* [TASK OBJECTIVE]
Reproduce the lines below word for word, without the pictures.

— Begin INFORMATION PROVIDED —

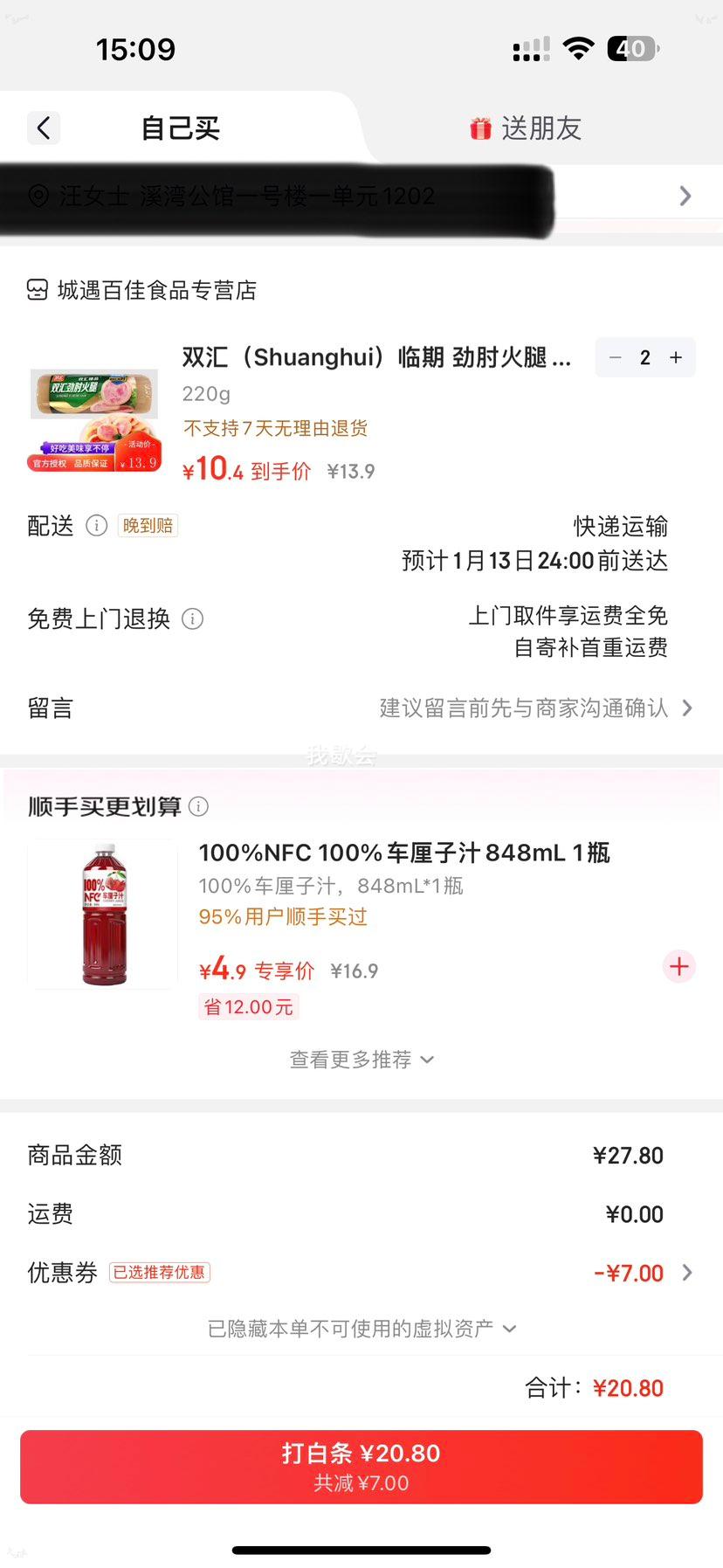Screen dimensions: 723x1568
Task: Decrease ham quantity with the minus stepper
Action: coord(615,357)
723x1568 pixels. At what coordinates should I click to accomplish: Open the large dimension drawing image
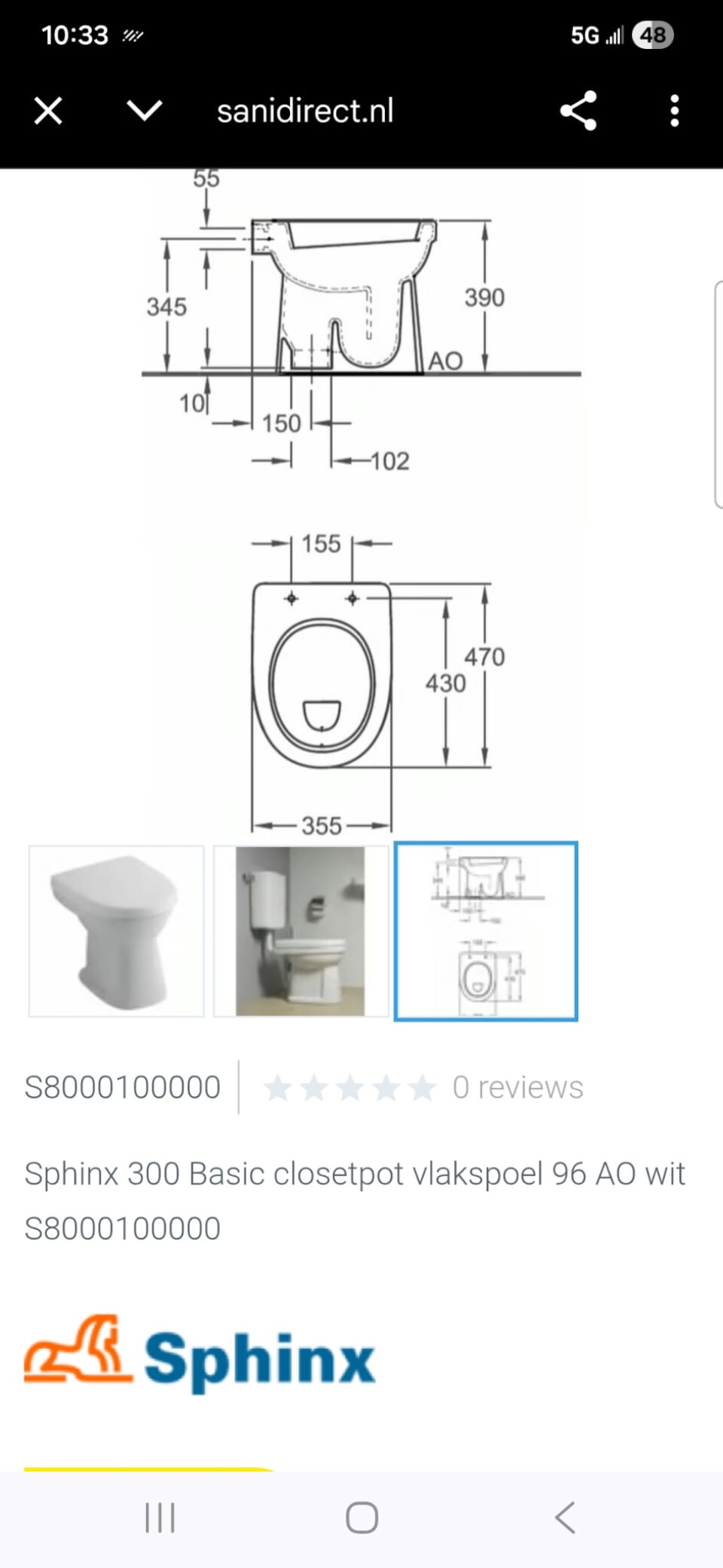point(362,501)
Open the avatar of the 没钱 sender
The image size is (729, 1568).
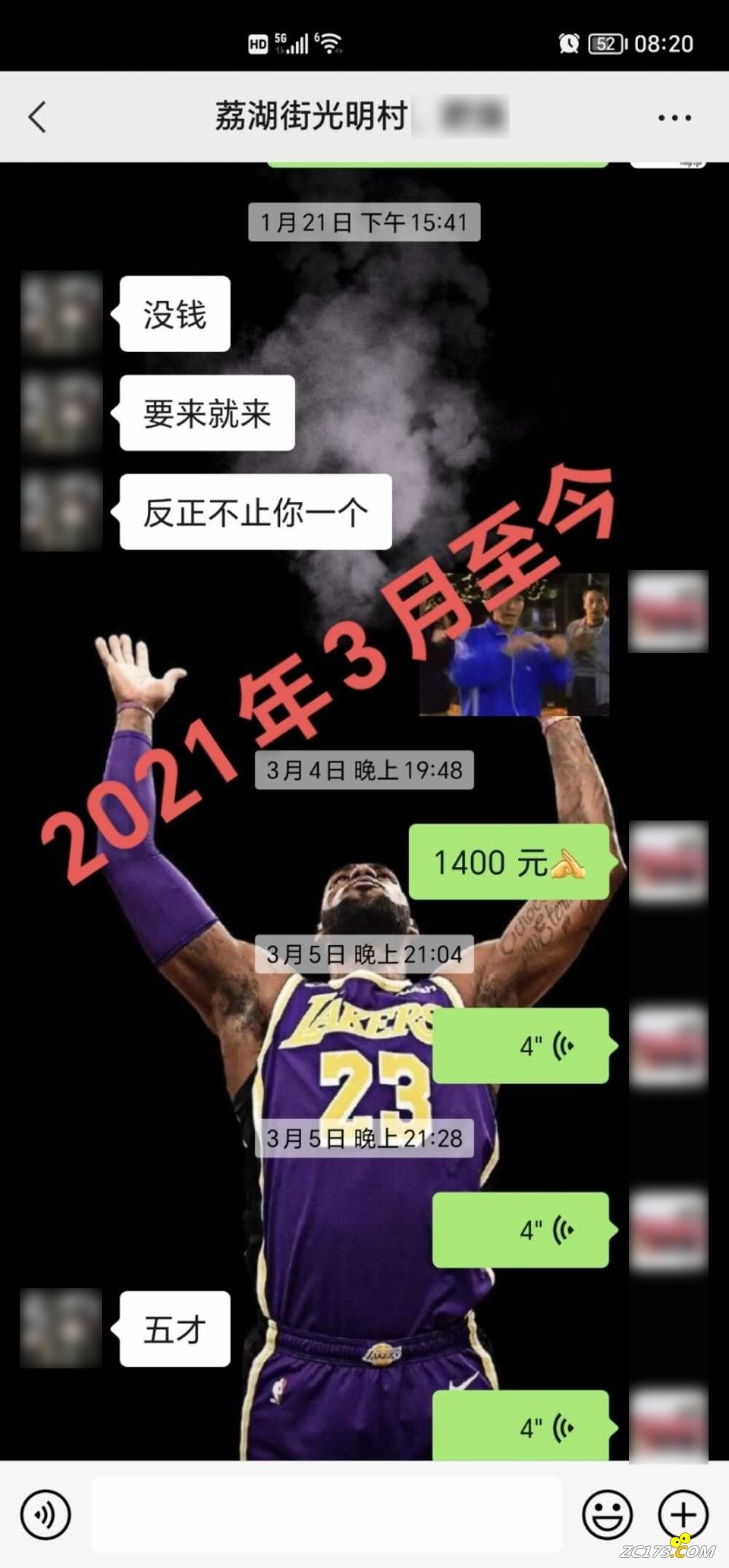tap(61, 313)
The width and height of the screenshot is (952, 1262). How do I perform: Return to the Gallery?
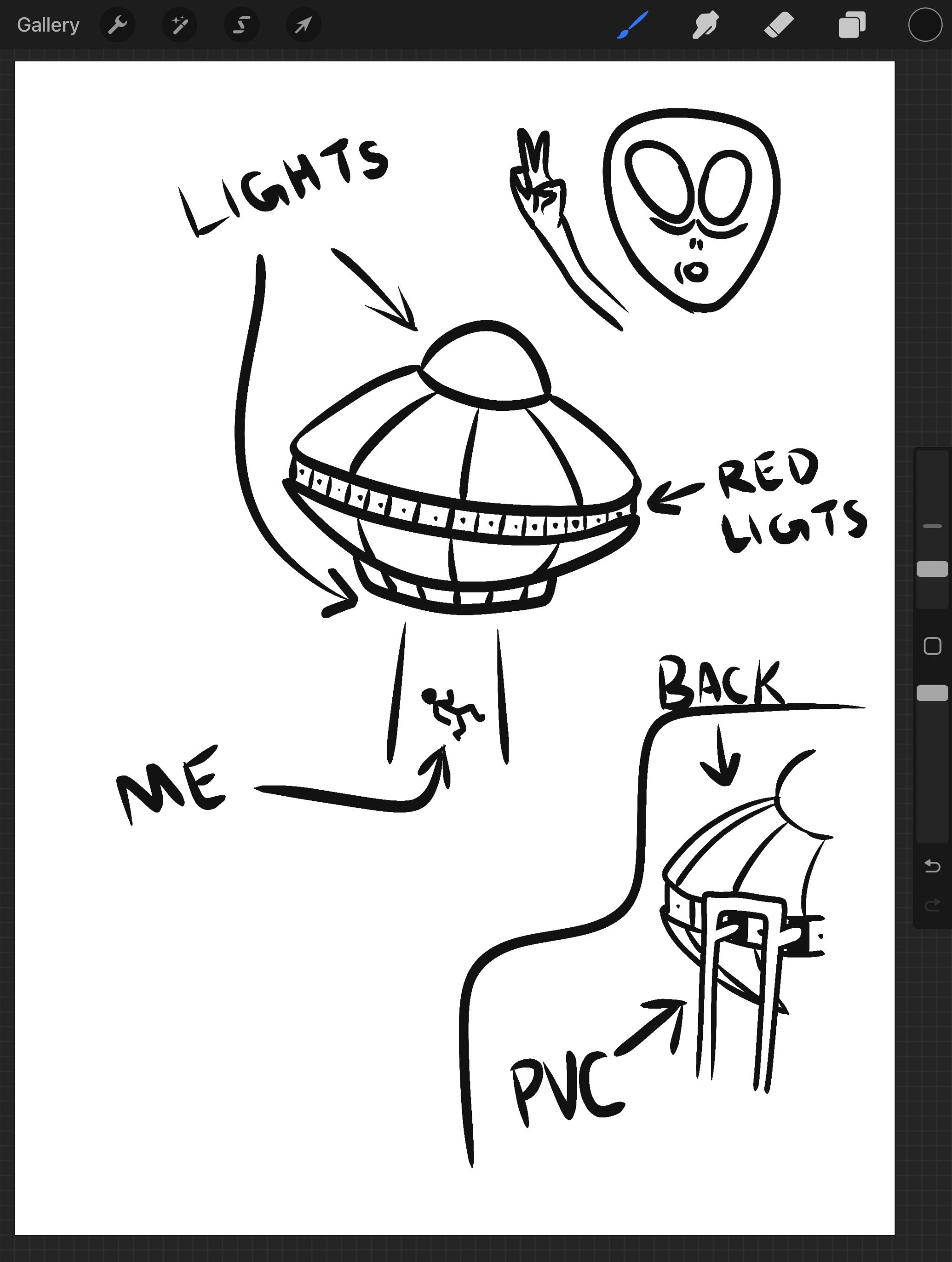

— End INFORMATION PROVIDED —

* [RESULT FOR THIS EXERCISE]
Screen dimensions: 723x1568
Task: Decrease ham quantity with the minus stepper
Action: coord(615,357)
723x1568 pixels. At what coordinates should I click to accomplish: Open the large dimension drawing image
point(362,501)
Open the avatar of the 没钱 sender
The image size is (729, 1568).
tap(61, 313)
The width and height of the screenshot is (952, 1262). How do I perform: Return to the Gallery?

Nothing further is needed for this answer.